The best Negroponte could muster was a detail-less anecdote about how he, in his role as the new intelligence czar, had made an critical decision that broke an impasse over the future of the nation's spy satellite architecture.

Some pundits seized the opportunity to wield Negroponte as the latest political-appointee truncheon with which to pummel President Bush. In fact, though, the speech shows that he's kept his eye on the fusty bureaucratic ball. That's his job.

The problem is not that Negroponte is failing. In fact, the DNI is doing a good job in serving as the president's primary intelligence adviser, while undertaking what President Bush called "the most dramatic reform of our nation's intelligence capabilities" since 1947.

Our expectations are wildly excessive. In fact, the DNI is not supposed to be the reincarnation of "Wild Bill" Donovan, founder of the heralded WW II Office of Strategic Services.

Negroponte's job is, let us just say, a bit more mundane. The mission of the Office of the Director of National Intelligence (ODNI) mission is pretty unexciting: Manage the intelligence budget, ensure coordination and information-sharing among the intelligence community's (IC) agencies to provide the best intelligence available to policymakers.

It's no small task. Leading and managing an intelligence community with a $40 billion budget, and 100,000 people - both civilian and military - across 16 federal departments would be a Herculean project anytime. Doing it while implementing sorely-needed reform - and at war - is a nightmare.

As Negroponte put it in his recent speech, "We are in the process of remaking a loose confederation [of intelligence agencies] into a unified enterprise.

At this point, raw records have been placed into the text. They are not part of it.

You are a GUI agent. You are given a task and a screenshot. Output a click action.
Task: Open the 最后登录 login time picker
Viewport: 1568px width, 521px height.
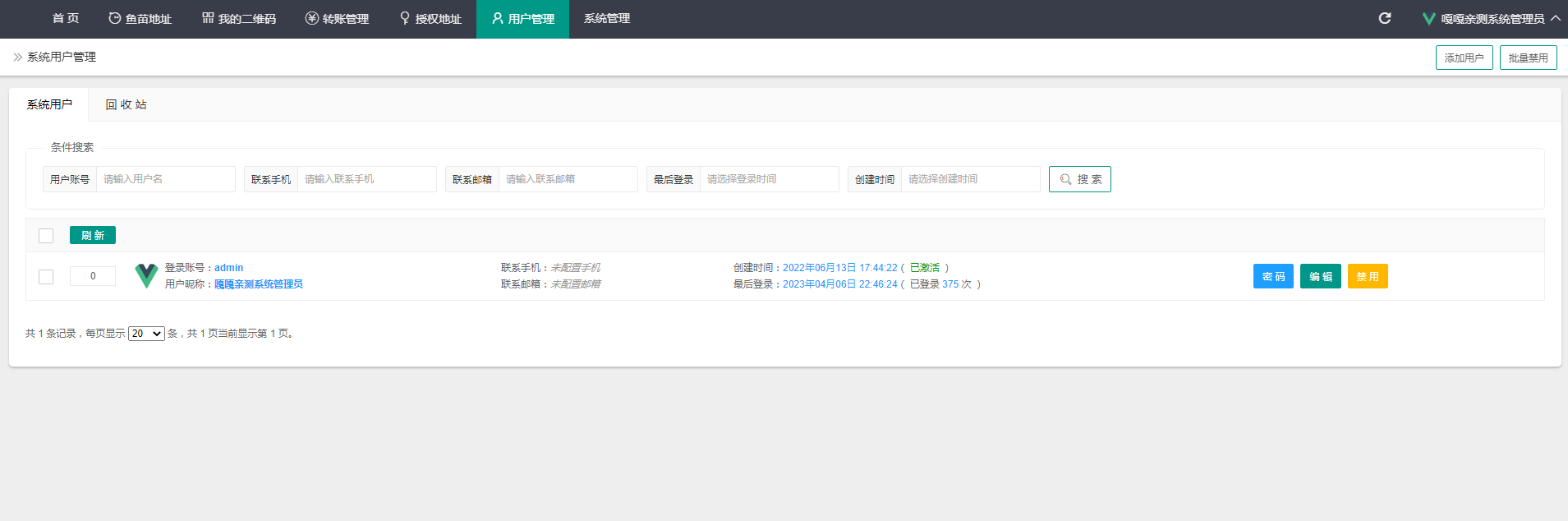tap(768, 179)
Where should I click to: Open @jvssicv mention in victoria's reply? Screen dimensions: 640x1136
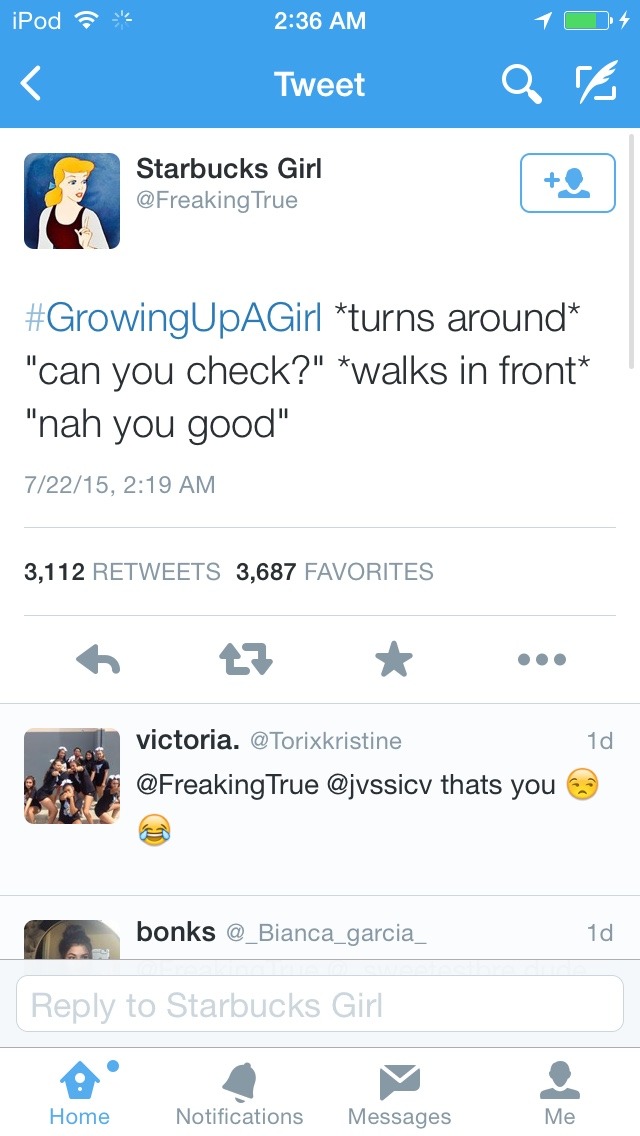(381, 785)
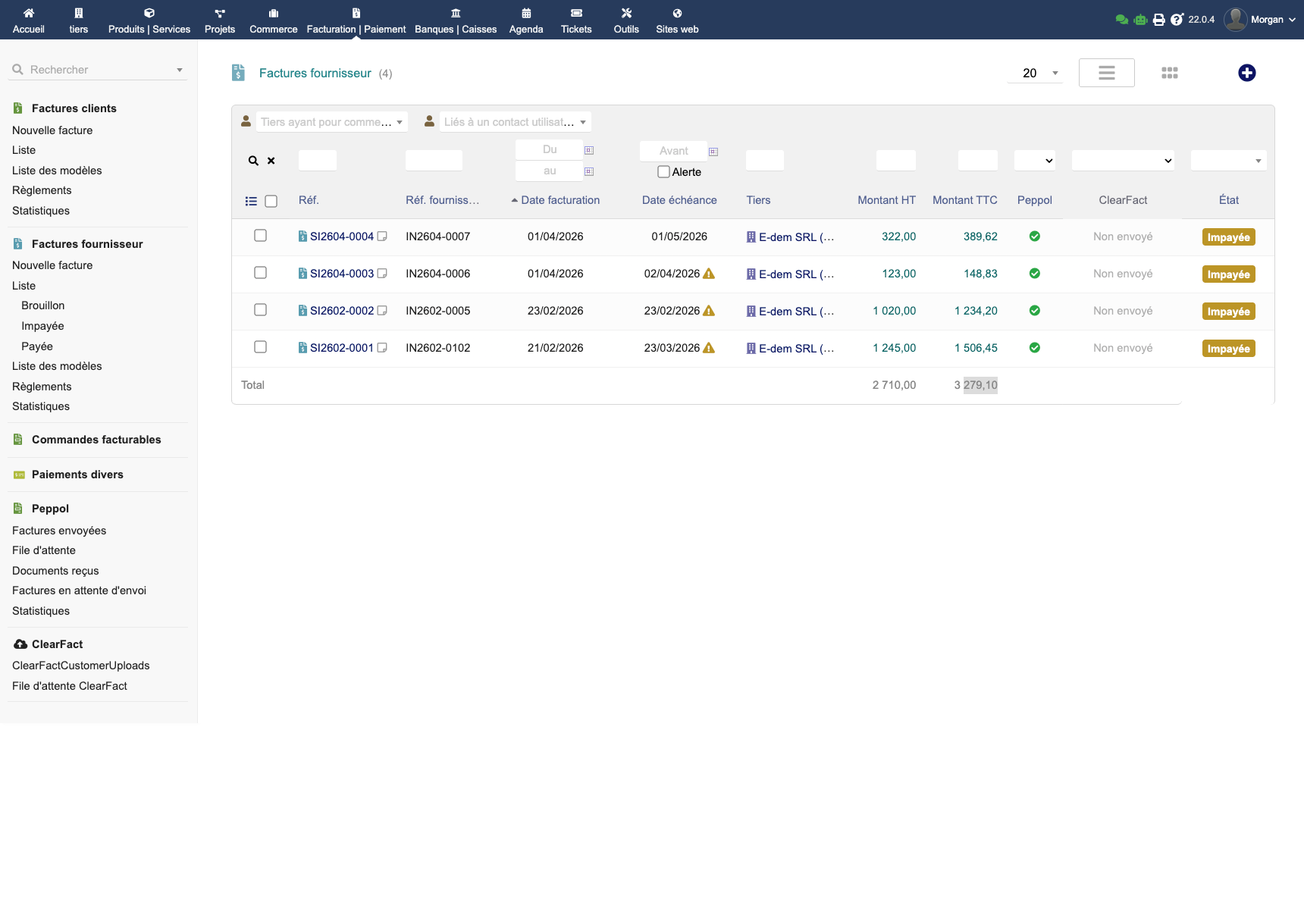
Task: Click warning icon on SI2604-0003 due date
Action: pyautogui.click(x=709, y=274)
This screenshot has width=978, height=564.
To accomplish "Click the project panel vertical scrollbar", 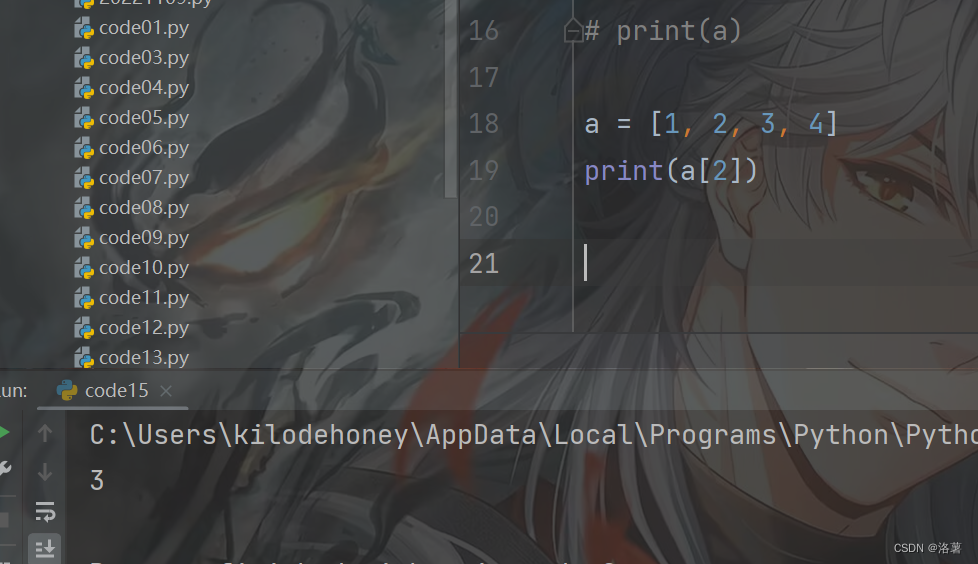I will (x=450, y=100).

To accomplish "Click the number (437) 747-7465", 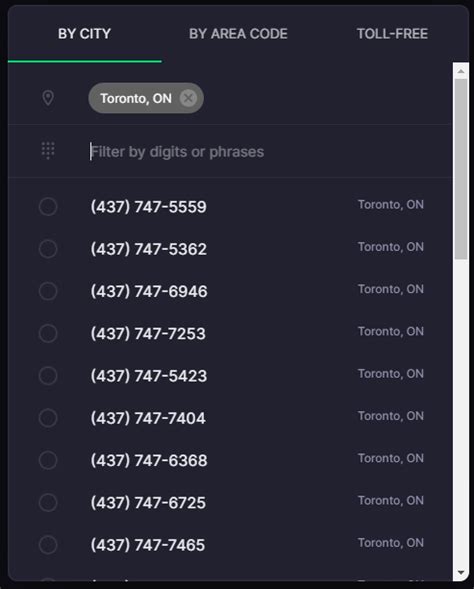I will (148, 545).
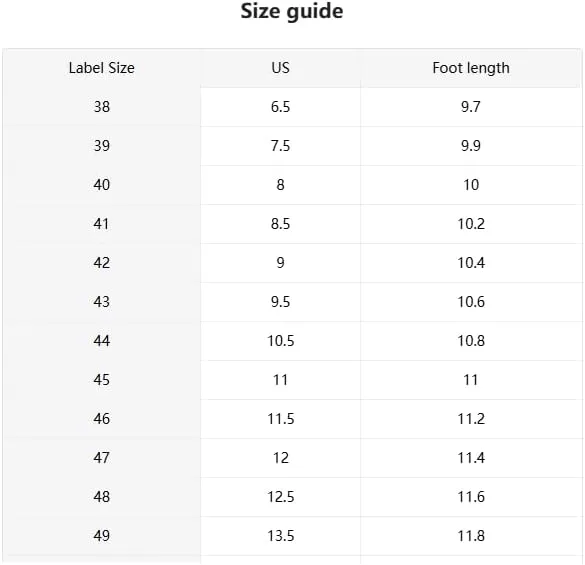Click foot length 10.4 value

click(471, 263)
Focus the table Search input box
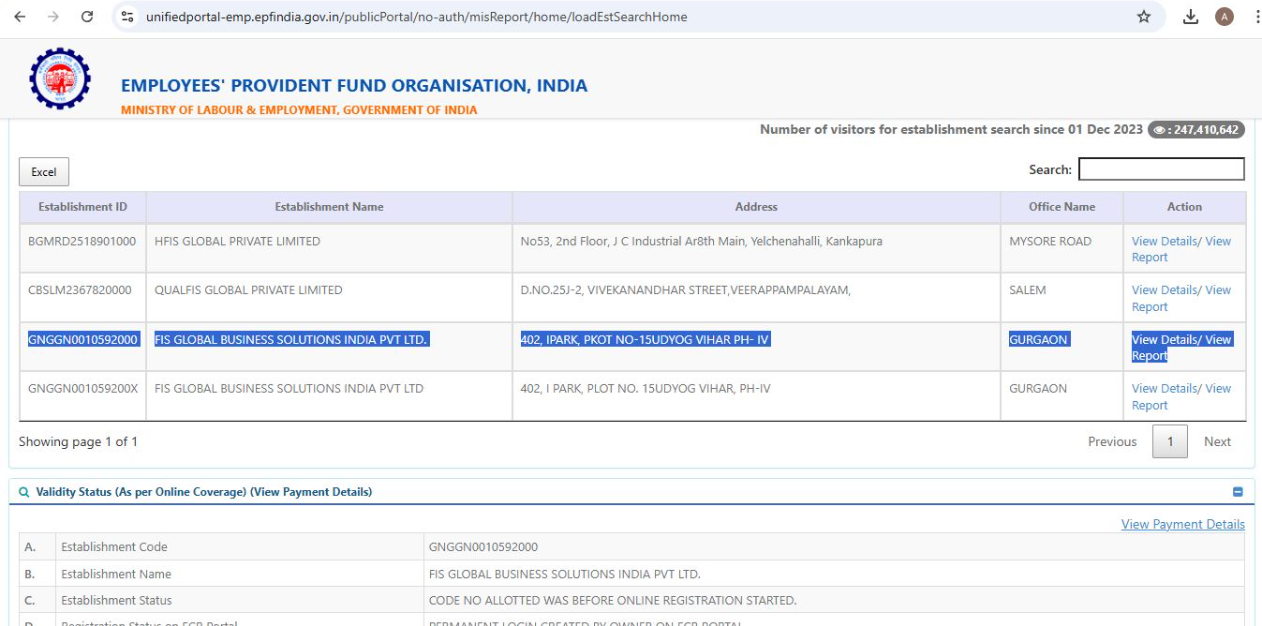The image size is (1262, 626). coord(1161,170)
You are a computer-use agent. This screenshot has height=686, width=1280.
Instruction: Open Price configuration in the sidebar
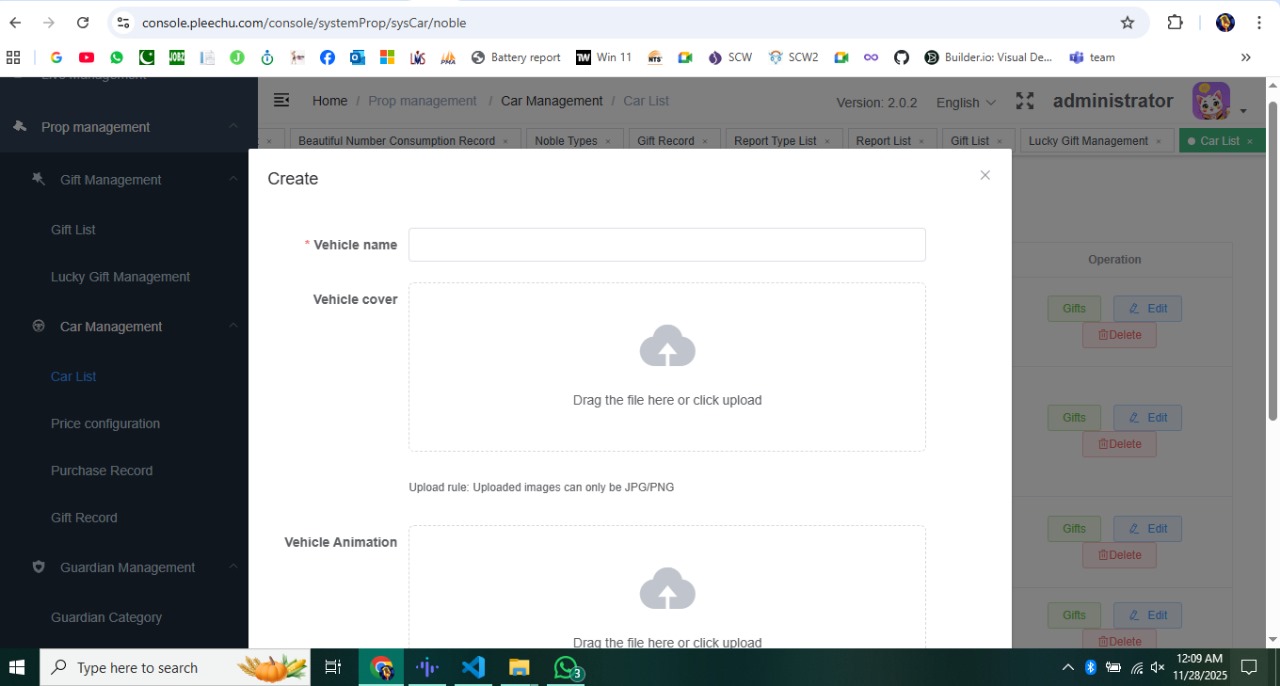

This will take time - certainly more than a year - but with the right approach, it can be done."

And despite the volley of raspberries, Negroponte is making progress. As critical as some in Congress have been, the House Intelligence Authorization bill noted: "The effort by the DNI to create an intelligence community that is greater than the sum of its parts is beginning to bear fruit."

Communications: One of the failings that led to 9/11 was the lack of communications between the intelligence and law enforcement communities, particularly the CIA and FBI. Today, information flow between agencies on intelligence matters has drastically improved (but, undoubtedly, not enough). In addition, during the DNI's tenure, the FBI finally merged their counterintelligence and counterterrorism divisions with their directorate of intelligence analysis into an integrated National Security Branch. Hallelujah!

In February, Negroponte grew the IC from 15 to 16 agencies by incorporating the Drug Enforcement Agency. This is an important move considering the growing ties between the drug trade and terrorist financing in places like Afghanistan.

Focus: The U.S. government (rightly) sees terrorism, the proliferation of weapons of mass destruction, Iran, Iraq, North Korea and China as the country's top-tier intelligence priorities - thus needing laser-like attention.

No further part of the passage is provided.